[Dataset entries]

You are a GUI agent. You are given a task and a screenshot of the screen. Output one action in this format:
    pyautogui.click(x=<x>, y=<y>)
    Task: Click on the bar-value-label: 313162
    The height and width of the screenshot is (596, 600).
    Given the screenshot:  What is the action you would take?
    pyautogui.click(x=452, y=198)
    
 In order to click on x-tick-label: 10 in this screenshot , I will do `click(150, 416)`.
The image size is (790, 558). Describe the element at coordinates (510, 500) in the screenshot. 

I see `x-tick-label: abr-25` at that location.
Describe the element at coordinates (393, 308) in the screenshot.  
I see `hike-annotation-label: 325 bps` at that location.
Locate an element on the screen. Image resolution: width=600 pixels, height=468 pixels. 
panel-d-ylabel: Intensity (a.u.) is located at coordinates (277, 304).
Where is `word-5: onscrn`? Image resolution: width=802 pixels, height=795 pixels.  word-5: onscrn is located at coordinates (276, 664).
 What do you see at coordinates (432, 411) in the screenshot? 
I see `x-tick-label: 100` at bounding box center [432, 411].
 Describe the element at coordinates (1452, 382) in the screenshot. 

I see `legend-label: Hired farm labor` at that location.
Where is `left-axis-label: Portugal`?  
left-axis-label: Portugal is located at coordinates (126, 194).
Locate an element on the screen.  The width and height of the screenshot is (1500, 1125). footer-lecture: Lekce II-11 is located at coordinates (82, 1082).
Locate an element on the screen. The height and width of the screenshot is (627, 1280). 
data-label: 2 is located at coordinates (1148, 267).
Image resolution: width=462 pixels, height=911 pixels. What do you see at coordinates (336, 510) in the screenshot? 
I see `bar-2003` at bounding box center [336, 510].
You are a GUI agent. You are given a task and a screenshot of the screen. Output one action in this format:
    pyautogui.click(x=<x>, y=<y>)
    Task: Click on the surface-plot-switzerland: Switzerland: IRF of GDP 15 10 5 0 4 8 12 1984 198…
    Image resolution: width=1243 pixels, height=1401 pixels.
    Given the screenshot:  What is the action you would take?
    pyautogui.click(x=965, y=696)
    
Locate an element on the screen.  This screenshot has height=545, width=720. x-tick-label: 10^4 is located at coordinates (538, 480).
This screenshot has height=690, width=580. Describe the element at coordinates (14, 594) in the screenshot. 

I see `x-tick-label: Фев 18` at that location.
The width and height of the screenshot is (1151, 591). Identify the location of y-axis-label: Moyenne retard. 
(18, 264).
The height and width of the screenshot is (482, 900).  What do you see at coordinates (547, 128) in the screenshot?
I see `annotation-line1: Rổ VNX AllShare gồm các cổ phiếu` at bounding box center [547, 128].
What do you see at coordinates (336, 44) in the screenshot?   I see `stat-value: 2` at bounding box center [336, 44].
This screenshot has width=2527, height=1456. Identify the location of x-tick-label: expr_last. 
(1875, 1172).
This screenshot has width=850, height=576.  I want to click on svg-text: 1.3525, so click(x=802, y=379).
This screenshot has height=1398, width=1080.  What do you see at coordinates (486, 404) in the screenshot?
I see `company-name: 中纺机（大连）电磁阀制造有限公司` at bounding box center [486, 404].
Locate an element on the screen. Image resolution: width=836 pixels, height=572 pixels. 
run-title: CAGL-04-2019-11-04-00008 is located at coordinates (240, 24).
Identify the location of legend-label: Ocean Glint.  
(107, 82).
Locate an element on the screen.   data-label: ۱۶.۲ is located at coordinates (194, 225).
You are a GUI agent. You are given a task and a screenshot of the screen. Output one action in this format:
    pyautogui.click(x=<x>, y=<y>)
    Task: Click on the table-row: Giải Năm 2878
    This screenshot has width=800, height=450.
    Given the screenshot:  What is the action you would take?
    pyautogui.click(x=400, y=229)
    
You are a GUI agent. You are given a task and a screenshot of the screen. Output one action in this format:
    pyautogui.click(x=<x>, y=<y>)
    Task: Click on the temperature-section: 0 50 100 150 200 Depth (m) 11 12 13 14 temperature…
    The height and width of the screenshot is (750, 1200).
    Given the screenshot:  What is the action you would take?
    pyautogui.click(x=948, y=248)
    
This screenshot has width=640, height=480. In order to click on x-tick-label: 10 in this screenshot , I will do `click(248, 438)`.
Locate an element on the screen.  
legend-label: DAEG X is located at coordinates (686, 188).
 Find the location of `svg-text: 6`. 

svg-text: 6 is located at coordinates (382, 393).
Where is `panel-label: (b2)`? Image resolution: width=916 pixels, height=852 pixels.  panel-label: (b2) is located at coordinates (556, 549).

[WHAT YOU ARE ASKED TO DO] Report each line of the records that contains the string "center", copying every such line in full.

[RESULT]
I see `x-tick-label: 100` at bounding box center [432, 411].
I see `bar-2003` at bounding box center [336, 510].
I see `annotation-line1: Rổ VNX AllShare gồm các cổ phiếu` at bounding box center [547, 128].
What do you see at coordinates (336, 44) in the screenshot?   I see `stat-value: 2` at bounding box center [336, 44].
I see `company-name: 中纺机（大连）电磁阀制造有限公司` at bounding box center [486, 404].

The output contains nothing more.